Ignoring pictures, transcribe exactly the lines between the one containing "692x500 pixels. Task: Click" and the end of the material, both included.

(Exercise materials)

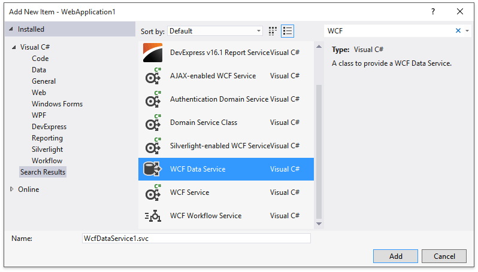Screen dimensions: 478x272
Task: Select the Silverlight-enabled WCF Service icon
Action: pos(153,146)
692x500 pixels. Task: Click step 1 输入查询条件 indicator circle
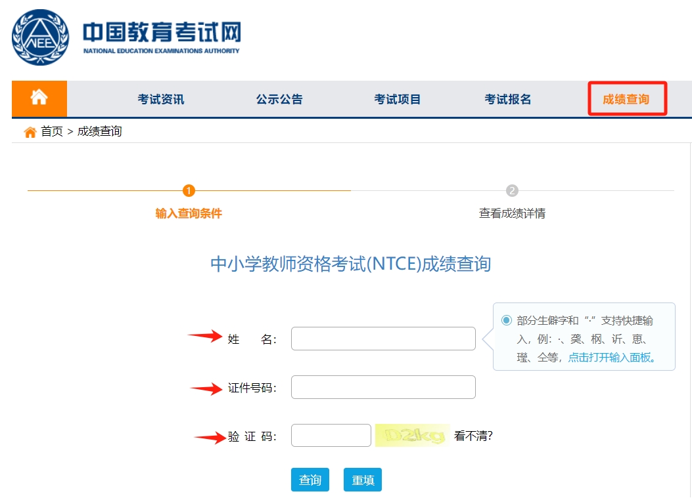click(x=189, y=191)
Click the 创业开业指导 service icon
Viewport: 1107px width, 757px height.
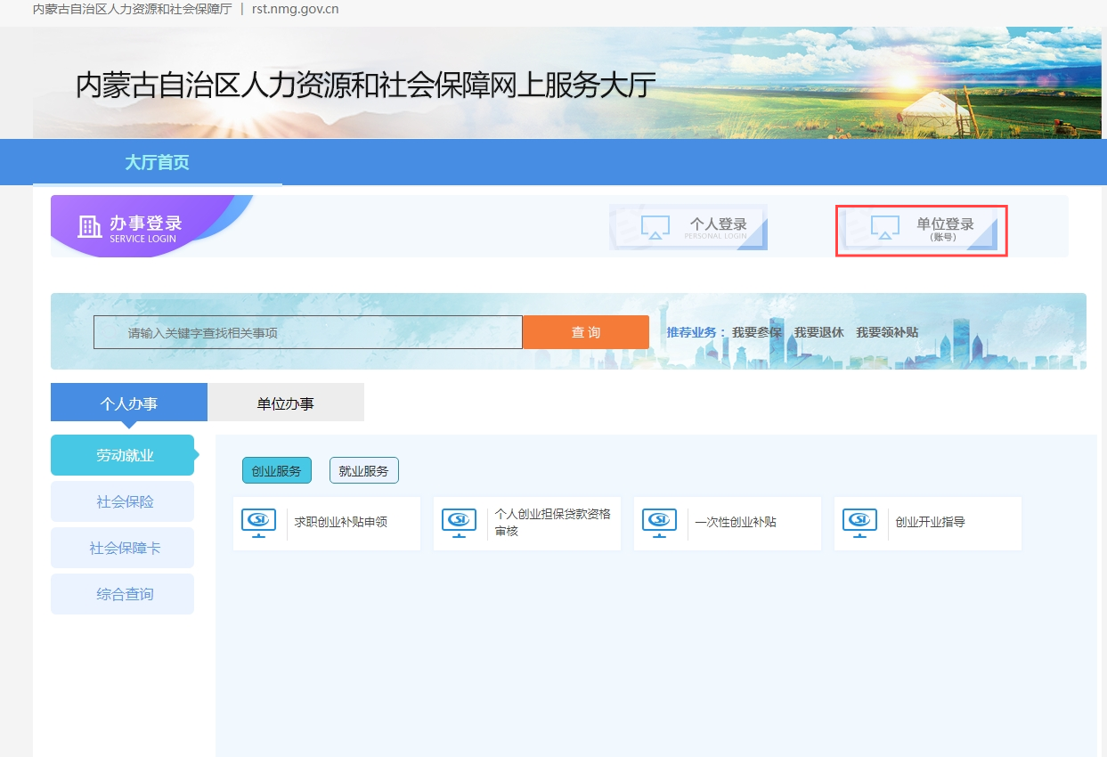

(End Exercise materials)

▸ Response for this exercise
692x500 pixels. Task: Click step 1 输入查询条件 indicator circle
click(x=189, y=191)
Click the 创业开业指导 service icon
Viewport: 1107px width, 757px height.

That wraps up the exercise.